#### MATERIAL FOR THE TASK

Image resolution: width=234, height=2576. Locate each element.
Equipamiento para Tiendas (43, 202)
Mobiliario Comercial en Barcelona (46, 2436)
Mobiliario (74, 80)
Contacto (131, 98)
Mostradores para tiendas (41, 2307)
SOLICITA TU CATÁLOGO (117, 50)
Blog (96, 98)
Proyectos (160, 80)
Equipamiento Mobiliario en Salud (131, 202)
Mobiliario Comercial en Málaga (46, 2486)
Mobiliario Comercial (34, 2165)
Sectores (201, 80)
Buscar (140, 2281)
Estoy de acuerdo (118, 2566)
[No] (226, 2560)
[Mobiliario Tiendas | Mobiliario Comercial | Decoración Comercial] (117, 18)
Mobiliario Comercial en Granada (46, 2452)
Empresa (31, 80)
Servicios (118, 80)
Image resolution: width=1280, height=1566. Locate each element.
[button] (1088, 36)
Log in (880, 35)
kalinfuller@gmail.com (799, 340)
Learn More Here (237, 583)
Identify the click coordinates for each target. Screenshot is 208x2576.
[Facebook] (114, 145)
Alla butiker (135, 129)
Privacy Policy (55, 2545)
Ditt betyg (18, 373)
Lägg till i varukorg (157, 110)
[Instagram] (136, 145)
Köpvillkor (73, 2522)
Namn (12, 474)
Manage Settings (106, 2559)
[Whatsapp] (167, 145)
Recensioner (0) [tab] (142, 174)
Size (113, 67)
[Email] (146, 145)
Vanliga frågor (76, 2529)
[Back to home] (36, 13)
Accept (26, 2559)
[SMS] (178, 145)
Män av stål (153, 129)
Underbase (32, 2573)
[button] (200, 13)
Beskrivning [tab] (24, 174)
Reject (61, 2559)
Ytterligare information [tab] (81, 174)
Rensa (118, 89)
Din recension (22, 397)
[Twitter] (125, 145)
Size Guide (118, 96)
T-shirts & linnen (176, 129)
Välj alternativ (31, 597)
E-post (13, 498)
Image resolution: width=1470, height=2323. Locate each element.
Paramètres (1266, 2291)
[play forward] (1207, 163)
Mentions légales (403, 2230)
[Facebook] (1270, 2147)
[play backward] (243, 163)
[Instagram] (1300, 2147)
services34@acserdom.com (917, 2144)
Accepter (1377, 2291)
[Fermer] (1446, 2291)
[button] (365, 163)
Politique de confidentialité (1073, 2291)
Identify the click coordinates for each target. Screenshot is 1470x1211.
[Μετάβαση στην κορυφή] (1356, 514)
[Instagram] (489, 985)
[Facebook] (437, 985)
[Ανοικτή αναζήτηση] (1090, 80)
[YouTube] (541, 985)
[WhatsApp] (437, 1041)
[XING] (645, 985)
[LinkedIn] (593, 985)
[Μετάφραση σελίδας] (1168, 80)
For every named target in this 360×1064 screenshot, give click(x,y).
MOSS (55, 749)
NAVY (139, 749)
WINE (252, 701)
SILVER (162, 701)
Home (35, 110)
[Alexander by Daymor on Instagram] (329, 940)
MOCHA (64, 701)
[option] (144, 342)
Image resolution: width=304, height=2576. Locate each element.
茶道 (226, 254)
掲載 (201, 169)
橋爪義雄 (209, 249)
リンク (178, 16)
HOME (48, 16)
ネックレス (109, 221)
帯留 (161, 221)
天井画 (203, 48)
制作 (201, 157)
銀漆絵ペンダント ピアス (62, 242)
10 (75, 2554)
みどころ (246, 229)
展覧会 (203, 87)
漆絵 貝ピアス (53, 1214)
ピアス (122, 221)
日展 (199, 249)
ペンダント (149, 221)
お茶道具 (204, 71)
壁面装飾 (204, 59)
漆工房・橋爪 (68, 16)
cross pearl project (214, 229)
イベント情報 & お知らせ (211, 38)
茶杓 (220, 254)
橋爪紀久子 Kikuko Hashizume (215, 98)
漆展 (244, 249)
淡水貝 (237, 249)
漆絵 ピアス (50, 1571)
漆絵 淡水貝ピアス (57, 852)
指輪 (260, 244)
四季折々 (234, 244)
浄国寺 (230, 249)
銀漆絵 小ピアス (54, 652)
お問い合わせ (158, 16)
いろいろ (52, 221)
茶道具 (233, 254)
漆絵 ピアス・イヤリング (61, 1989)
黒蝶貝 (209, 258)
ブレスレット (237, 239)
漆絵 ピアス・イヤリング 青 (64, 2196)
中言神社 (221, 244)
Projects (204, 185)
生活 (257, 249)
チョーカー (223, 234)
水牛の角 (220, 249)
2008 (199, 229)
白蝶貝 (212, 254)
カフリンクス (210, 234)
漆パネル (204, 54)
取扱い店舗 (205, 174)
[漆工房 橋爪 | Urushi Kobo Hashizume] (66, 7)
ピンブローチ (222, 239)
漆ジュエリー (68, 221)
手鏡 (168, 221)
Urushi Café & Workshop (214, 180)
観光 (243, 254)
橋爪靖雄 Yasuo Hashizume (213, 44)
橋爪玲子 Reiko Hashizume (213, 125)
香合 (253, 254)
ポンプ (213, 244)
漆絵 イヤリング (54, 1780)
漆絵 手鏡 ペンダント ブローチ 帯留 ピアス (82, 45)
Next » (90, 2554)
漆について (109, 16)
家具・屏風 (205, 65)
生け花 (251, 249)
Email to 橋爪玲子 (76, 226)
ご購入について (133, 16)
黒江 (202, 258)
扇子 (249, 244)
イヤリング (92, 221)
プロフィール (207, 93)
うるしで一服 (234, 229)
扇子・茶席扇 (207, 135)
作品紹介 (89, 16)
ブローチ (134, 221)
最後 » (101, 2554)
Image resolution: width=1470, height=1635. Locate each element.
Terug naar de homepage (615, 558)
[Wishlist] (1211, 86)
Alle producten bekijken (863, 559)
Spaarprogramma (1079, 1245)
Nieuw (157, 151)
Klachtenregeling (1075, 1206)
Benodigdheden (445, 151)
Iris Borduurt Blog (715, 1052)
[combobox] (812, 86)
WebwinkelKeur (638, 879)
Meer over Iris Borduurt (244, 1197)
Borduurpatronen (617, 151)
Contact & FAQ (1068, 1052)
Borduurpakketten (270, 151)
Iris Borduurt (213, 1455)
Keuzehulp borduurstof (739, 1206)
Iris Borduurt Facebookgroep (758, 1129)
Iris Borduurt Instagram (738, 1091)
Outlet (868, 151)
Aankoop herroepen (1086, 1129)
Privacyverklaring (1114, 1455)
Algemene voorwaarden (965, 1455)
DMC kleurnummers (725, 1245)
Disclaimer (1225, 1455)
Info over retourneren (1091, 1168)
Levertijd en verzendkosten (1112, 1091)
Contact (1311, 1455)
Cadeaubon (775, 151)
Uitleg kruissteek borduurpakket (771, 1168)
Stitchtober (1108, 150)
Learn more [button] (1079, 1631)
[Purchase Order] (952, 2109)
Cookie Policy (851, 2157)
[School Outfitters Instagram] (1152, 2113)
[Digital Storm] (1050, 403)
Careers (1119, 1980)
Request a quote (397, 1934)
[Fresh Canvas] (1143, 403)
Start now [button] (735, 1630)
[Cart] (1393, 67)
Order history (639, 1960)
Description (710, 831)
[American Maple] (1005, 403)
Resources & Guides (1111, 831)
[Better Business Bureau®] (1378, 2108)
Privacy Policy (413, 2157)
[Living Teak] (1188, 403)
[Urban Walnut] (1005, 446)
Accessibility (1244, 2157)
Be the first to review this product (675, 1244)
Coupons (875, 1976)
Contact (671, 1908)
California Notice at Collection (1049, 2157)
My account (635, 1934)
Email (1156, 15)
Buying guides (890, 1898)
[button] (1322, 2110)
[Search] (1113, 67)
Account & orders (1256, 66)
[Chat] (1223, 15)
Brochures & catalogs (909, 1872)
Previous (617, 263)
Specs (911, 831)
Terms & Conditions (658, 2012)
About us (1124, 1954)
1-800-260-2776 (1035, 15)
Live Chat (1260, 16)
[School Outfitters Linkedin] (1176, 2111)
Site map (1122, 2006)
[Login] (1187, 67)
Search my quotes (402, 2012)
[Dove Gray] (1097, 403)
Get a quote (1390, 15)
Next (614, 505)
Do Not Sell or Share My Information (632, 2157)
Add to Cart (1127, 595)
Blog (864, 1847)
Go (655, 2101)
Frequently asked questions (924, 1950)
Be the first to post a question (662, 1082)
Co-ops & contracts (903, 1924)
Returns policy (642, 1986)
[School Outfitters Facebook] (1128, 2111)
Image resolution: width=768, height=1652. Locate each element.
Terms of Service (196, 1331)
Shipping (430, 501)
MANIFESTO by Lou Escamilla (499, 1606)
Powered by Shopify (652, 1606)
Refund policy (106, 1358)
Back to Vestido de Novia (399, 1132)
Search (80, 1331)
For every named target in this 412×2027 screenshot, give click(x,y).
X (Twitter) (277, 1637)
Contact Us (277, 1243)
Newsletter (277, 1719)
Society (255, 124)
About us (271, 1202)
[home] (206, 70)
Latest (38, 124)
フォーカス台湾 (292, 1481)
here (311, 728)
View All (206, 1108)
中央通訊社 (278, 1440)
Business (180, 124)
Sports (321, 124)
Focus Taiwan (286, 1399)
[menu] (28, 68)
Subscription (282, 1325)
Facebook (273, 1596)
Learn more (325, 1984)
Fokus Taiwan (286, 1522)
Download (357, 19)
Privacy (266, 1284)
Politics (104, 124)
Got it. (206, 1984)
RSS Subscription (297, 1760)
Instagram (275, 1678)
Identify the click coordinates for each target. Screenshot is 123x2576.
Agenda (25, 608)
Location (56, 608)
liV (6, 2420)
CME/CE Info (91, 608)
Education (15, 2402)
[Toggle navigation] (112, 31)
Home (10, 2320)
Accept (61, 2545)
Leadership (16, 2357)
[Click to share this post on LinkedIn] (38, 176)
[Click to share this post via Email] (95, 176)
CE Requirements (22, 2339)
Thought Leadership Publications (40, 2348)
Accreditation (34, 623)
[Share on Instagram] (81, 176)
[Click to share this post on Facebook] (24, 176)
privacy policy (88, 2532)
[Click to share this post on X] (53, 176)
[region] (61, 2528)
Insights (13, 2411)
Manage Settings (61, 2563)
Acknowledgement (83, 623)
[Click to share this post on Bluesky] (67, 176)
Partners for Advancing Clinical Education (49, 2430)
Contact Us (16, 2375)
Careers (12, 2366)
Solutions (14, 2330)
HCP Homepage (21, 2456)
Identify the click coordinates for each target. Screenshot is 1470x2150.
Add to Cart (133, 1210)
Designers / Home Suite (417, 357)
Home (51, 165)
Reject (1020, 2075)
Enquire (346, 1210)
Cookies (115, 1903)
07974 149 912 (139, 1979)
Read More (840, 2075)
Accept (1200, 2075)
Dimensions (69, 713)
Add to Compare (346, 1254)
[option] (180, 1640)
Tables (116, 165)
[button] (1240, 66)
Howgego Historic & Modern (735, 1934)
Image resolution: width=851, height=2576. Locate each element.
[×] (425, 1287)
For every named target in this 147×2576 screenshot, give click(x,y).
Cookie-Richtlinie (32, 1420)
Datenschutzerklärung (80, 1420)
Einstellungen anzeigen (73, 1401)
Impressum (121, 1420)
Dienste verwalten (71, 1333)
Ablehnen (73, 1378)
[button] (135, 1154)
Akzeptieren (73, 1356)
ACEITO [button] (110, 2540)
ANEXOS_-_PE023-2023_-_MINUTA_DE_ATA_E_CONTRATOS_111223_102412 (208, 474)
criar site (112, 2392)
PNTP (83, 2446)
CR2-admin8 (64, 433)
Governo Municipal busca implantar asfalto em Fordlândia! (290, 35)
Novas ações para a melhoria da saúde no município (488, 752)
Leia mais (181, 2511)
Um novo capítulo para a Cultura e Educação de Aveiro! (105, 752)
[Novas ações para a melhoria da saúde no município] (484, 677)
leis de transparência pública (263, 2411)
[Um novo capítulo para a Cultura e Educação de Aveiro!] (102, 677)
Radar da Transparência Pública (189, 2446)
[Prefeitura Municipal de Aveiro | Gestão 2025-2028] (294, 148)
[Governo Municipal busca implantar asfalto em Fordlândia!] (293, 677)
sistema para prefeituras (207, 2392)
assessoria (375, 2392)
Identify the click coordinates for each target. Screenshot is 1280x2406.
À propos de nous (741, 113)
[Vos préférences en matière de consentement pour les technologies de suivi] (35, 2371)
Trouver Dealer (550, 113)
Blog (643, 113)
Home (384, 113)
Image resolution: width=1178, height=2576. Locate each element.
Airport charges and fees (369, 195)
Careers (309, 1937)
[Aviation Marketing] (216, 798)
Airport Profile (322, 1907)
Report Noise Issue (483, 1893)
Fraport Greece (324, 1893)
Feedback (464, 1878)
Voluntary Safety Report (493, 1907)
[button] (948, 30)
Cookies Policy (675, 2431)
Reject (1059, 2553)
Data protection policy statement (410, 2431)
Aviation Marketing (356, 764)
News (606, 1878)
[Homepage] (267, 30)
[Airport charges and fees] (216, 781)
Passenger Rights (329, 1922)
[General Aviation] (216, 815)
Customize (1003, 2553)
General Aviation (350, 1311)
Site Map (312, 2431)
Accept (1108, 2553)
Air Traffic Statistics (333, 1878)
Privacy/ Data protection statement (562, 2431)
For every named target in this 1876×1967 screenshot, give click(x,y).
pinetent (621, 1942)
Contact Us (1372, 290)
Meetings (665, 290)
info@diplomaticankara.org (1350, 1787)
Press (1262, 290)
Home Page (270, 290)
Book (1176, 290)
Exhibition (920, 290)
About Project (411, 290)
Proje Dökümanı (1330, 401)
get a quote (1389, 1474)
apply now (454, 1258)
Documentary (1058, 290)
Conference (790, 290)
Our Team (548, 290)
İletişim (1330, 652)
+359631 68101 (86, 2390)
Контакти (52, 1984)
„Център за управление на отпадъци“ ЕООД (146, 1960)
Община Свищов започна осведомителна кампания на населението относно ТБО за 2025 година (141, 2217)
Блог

########

PROBLEM DETAILS
Give back exactly the lines above starting at the line where "Contact Us (277, 1243)" appears and ending at the line where "Datenschutzerklärung (80, 1420)" appears, both included, with no other lines.

EXPECTED ANSWER
Contact Us (277, 1243)
Newsletter (277, 1719)
Society (255, 124)
About us (271, 1202)
[home] (206, 70)
Latest (38, 124)
フォーカス台湾 (292, 1481)
here (311, 728)
View All (206, 1108)
中央通訊社 (278, 1440)
Business (180, 124)
Sports (321, 124)
Focus Taiwan (286, 1399)
[menu] (28, 68)
Subscription (282, 1325)
Facebook (273, 1596)
Learn more (325, 1984)
Fokus Taiwan (286, 1522)
Download (357, 19)
Privacy (266, 1284)
Politics (104, 124)
Got it. (206, 1984)
RSS Subscription (297, 1760)
Instagram (275, 1678)
Identify the click coordinates for each target. Screenshot is 123x2576.
Agenda (25, 608)
Location (56, 608)
liV (6, 2420)
CME/CE Info (91, 608)
Education (15, 2402)
[Toggle navigation] (112, 31)
Home (10, 2320)
Accept (61, 2545)
Leadership (16, 2357)
[Click to share this post on LinkedIn] (38, 176)
[Click to share this post via Email] (95, 176)
CE Requirements (22, 2339)
Thought Leadership Publications (40, 2348)
Accreditation (34, 623)
[Share on Instagram] (81, 176)
[Click to share this post on Facebook] (24, 176)
privacy policy (88, 2532)
[Click to share this post on X] (53, 176)
[region] (61, 2528)
Insights (13, 2411)
Manage Settings (61, 2563)
Acknowledgement (83, 623)
[Click to share this post on Bluesky] (67, 176)
Partners for Advancing Clinical Education (49, 2430)
Contact Us (16, 2375)
Careers (12, 2366)
Solutions (14, 2330)
HCP Homepage (21, 2456)
Identify the click coordinates for each target. Screenshot is 1470x2150.
Add to Cart (133, 1210)
Designers / Home Suite (417, 357)
Home (51, 165)
Reject (1020, 2075)
Enquire (346, 1210)
Cookies (115, 1903)
07974 149 912 (139, 1979)
Read More (840, 2075)
Accept (1200, 2075)
Dimensions (69, 713)
Add to Compare (346, 1254)
[option] (180, 1640)
Tables (116, 165)
[button] (1240, 66)
Howgego Historic & Modern (735, 1934)
Image resolution: width=851, height=2576. Locate each element.
[×] (425, 1287)
For every named target in this 147×2576 screenshot, give click(x,y).
Cookie-Richtlinie (32, 1420)
Datenschutzerklärung (80, 1420)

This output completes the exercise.